The Death of Six Degrees


There was a time in which attending a LARP event meant that somehow you always knew someone there. Didn't matter if it was a Vampire parlour LARP game, a campaign-style medieval fantasy game, or some wacky sci-fi futuristic thing no one had ever heard of before. If you didn't know someone at the game itself, at the very least you know someone who knows someone that you know. The Kevin Bacon game was a reality of American LARPing for a long time.

Six Degrees of Separation in LARPing tells us two things: one, that our community was very insular to the point of being incestuous, and two, that we weren't growing that community consistently across multiple types and styles of LARP. That meant that when those LARPers stopped playing, there were no people filling that space. No one new playing means a dead LARP.

And you're slowly -- slowly -- starting to see that go away. LARPs cannot sustain themselves on their own community, and American LARPing has started to begrudgingly accept that media attention and expanding beyond their small community to advertise is the way of the future. And the more you do that, the more you'll see new changes, new ideas, and new methods flourish. This is one of those cases where change is a good, good thing. This brings another point --


Physicality vs Immersion


If we're going to take a visit back to memory lane, American LARPers basically started in to different camps during the 80's and 90's: the people who played boffer LARPs, like Dagohir and NERO International, and the people who played parlour LARPs like Vampire. And those are two very distinct worlds -- one is completely cerebral with little to no physical combat, and the others mark their success in how fast you can swing your PVC pipe. That's not to say there's some overlarp -- there have been boffer games that mark high scores on roleplay and immersion -- but for many years, that was the dividing line of American LARPing. You either played  White Wolf style LARPs, or you played a medieval fantasy boffer LARP. The two groups very rarely intermingled.

This is something I am pleased beyond words to see changing. You're starting to see more boffer LARPs with an eye for high roleplay while trying their best to maintain an element of combat and physicality. It's a challenging bridge to create between two worlds, but it's easy to see the benefit: if you can truly immerse yourself -- mentally and physically -- into a character, you're creating a fully encompassed experience that really all of us have been looking for. I want a game where I can truly become my character for three days, and I want to be able to do all the things my character does. The balance between finding those mechanics is no small feat to accomplish.

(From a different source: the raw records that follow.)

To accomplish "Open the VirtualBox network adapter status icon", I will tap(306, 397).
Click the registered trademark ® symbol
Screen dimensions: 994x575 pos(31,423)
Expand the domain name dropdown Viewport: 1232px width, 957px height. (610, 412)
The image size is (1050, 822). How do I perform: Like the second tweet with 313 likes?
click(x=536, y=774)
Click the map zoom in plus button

But I know I'm not the only one who has crossed both sides of the LARP divide, and you can see those individuals focusing a keen on on their mechanics, their goals, and their prospective audiences when they create new LARP systems. I admit I'm (very very very) bias, but I'm personally excited for games like Utopia Descending, which blends a high roleplay concept, low barrier of entry, and still maintains a quick mechanic system for fast-paced combat. It makes the East Coast boffer LARPer and the longtime roleplayer screech in equal, excited harmony.

And I truly believe games like UD are only the beginning of a definition to what American LARPing will form into. It's hard for me to not be excited. I feel like we're on the edge of a real LARP revolution, and damned if I'm going to take a back seat for it. Now is the time to test your boundaries, try new games, and experiment with what your ideals and identities are as a LARPer because there is a bright future of American LARPing headed our way.